Isabel-DaviesIt makes you proud to be part of the farming community. In an emergency you always hope that friends and colleagues will give their support. And this week UK agriculture is showing it can and will do that – in spades, writes Farmers Weekly content editor Isabel Davies.

After watching devastating TV footage of Somerset farmers who have been forced to evacuate all their stock from their farms because of the flooding, the farming community has sprung into action.

Politicians may be full of warm words and promises of action in the future, but what farmers really need is action now. If you’ve got hungry animals and no feed to give to them, they can’t wait until tomorrow or next week.

If floodwaters have filled your sheds and your stock is standing in water, you can’t just leave them.
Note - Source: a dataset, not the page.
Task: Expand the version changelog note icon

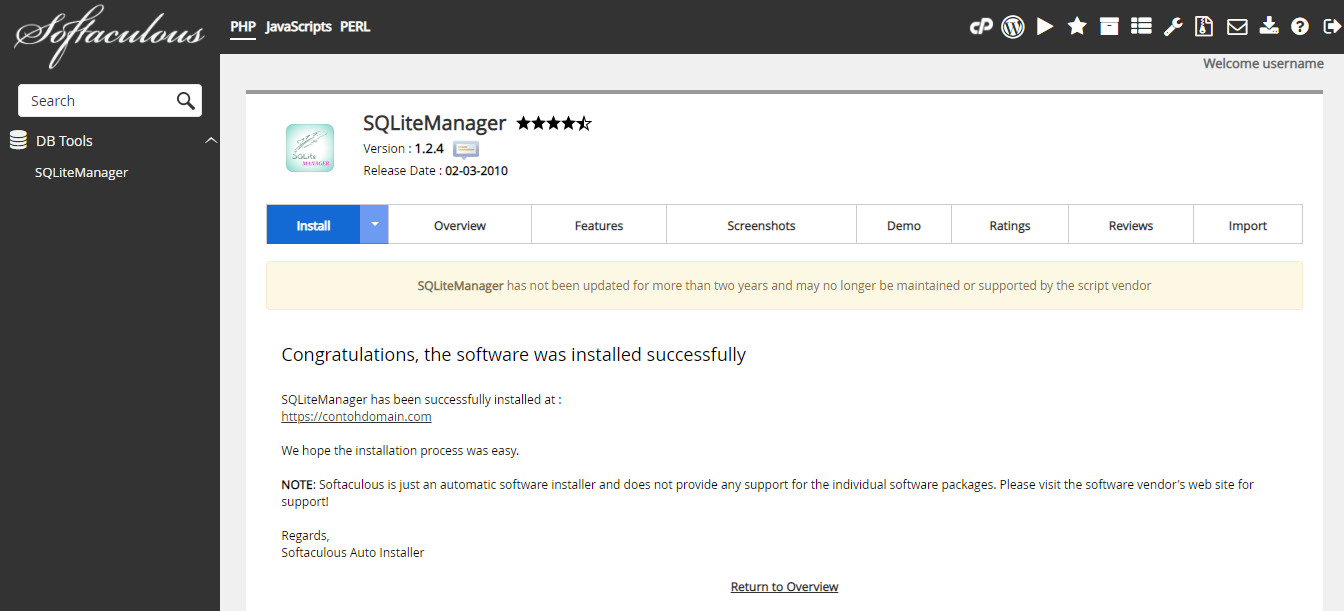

Farmers get that.

See also: Cameron pledges £10m fund for flooded farmers

With this in mind, the whole of the food and farming supply chain has started to come together to collect up supplies of straw, hay, silage and feed from farms across the country and transport it down to the West Country as quickly as possible.
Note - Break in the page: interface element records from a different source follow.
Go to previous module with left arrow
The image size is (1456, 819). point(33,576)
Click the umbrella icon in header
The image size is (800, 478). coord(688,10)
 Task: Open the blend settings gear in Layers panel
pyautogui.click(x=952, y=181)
The initiative builds on the success of last year’s Forage Aid project, which was the brainchild of Lincolnshire grower Andrew Ward, who was voted Farmers Weekly’s Farming Champion of the Year as a result. Andrew is still very much involved in co-ordinating proceedings but this time he has been joined by a new band of volunteers.

Up and down the country, groups are trying to do their bit for their fellow farmers. With feed in short supply elsewhere, people are offering what they can spare – but every bale counts. Other individuals are spending hours on the phone dealing the difficult, but essential, administrative side of the process.
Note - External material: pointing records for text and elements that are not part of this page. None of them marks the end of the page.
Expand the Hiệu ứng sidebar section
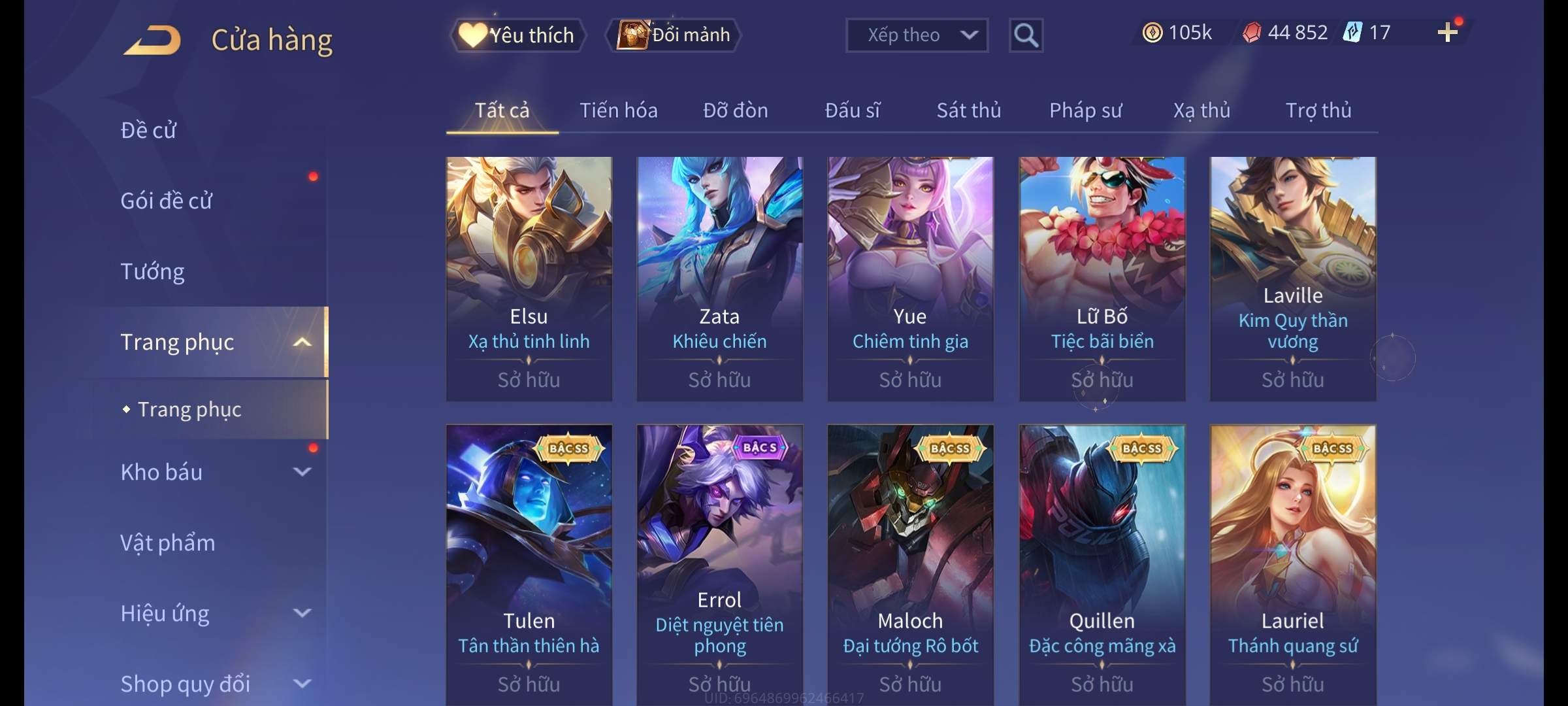This screenshot has height=706, width=1568. 302,613
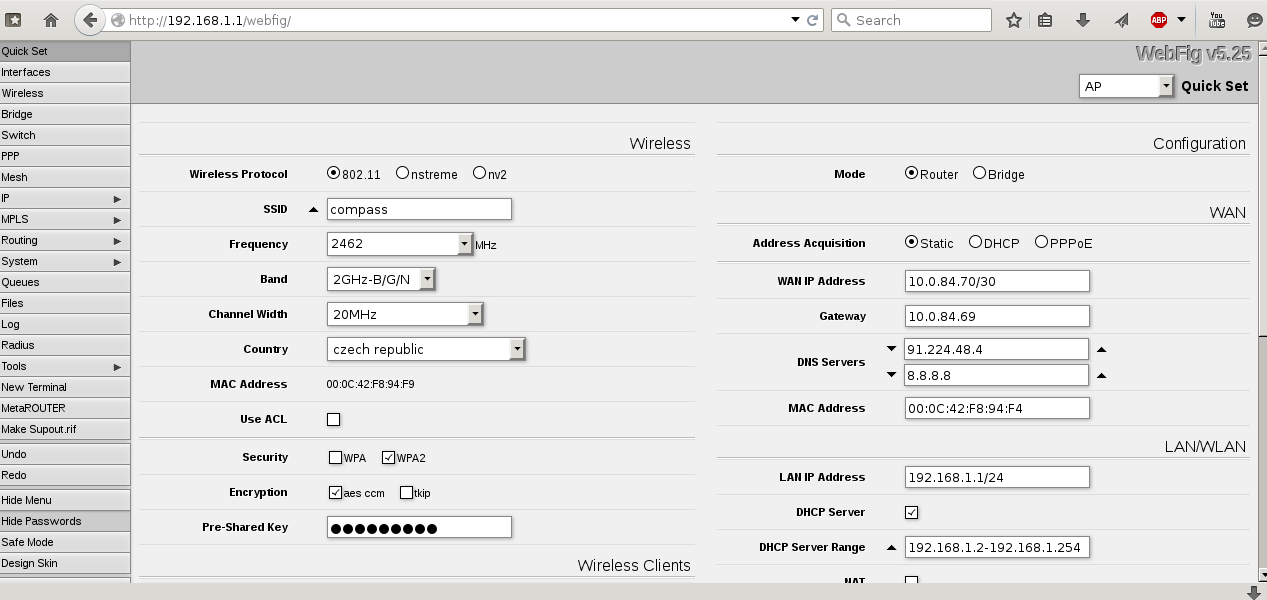Open the Frequency dropdown
The width and height of the screenshot is (1267, 600).
click(x=464, y=244)
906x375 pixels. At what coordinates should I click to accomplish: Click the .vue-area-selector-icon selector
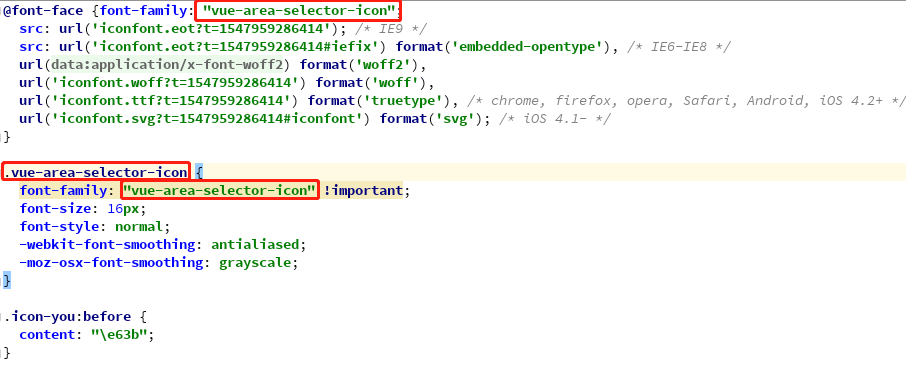click(96, 172)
One of the biggest problems is arranging haulage for the loads that are being collected, but this is where some of farming’s biggest buyers and suppliers are stepping in. Companies – both large and small – have stepped up to the plate to transport loads free of charge.

Charities like the Addington Fund are also raising money to help cover haulage fees.

But this is a problem that won’t be solved in a week. The knock-on consequences of the flooding are going to be felt by those affected for months if not years to come.

It is also not just farmers in Somerset who are suffering – producers in Worcestershire, Oxfordshire, East Berkshire and parts of Kent are facing an equally devastating situation.

By uniting, the industry has achieved a huge amount in the past few days. But we need to keep up momentum. Donations of feed and bedding won’t make the waters miraculously recede, but they will relieve some of the practical pressures.

The crisis has also highlighted how farmers support their own communities – in some areas, helping non-farming neighbours even before the Army or emergency services arrived.

Actions speak louder than words. Let’s keep the action going.